Segment Start: Input data

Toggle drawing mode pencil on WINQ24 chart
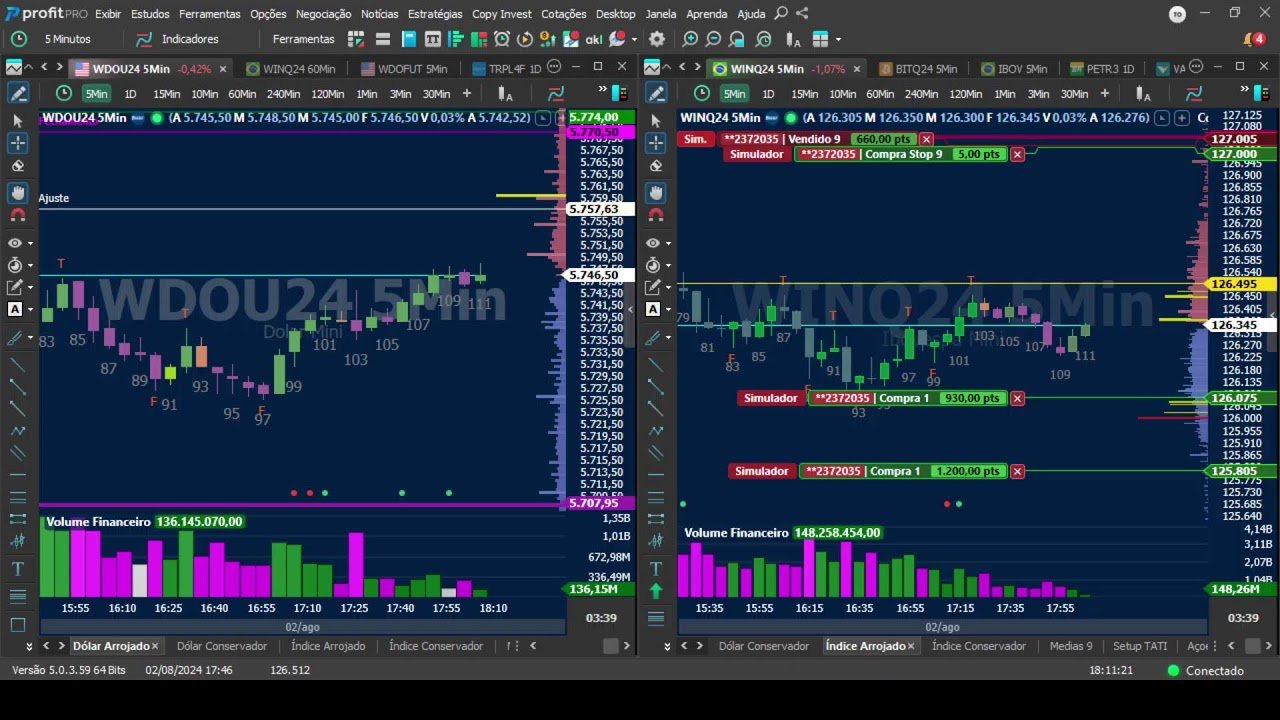The image size is (1280, 720). tap(656, 93)
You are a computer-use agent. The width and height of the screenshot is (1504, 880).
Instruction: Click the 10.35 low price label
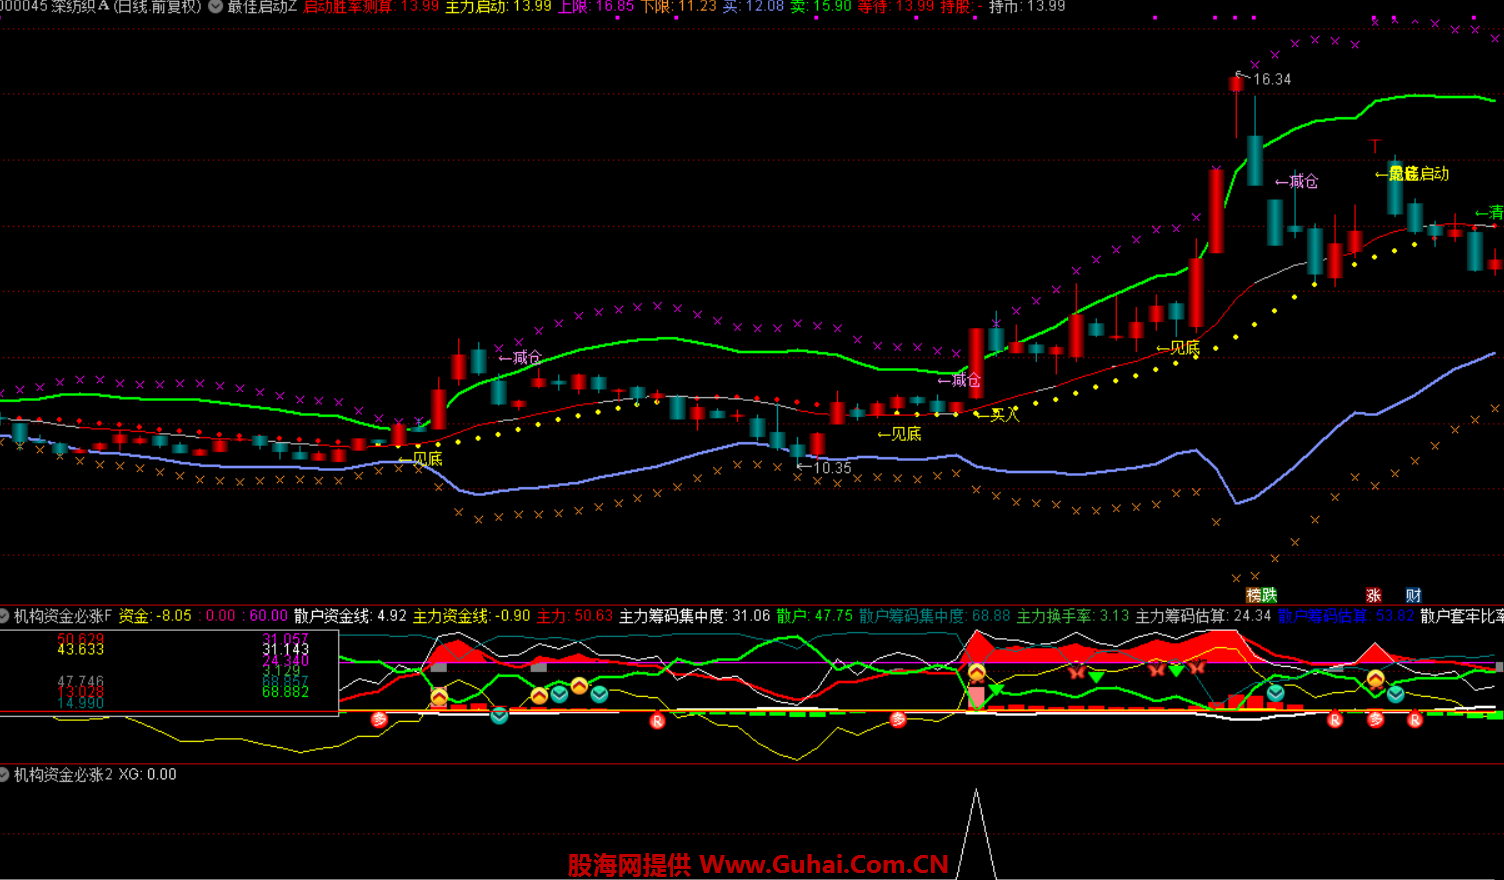(831, 468)
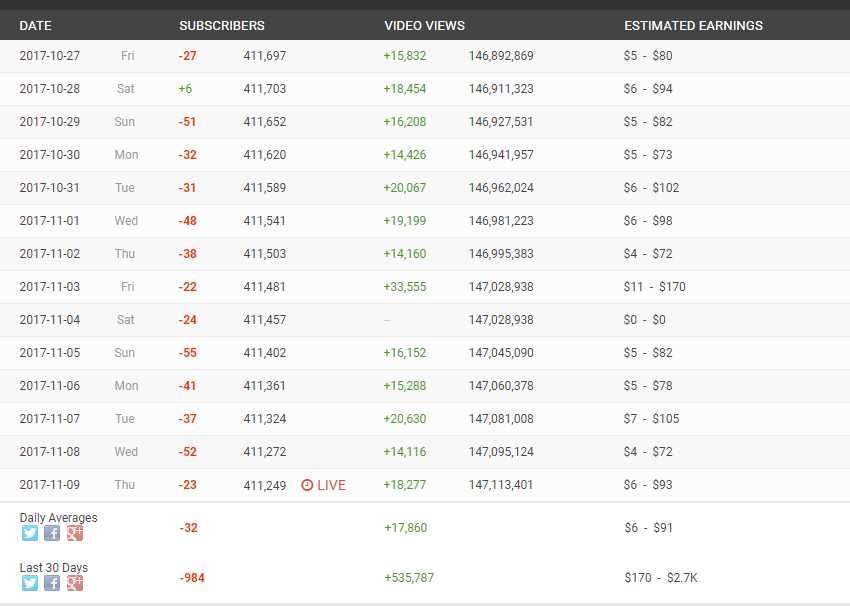Share Daily Averages on Twitter
Screen dimensions: 850x606
[x=30, y=533]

Segment End: Input data

Return only the lines from the line containing "You are a computer-use" through the last line of the records above, both ends included, exactly as written, leaving pictures out.

Completed exercise:
You are a computer-use agent. The width and height of the screenshot is (1504, 880).
Instruction: Click the 10.35 low price label
(831, 468)
Share Daily Averages on Twitter
Screen dimensions: 850x606
[x=30, y=533]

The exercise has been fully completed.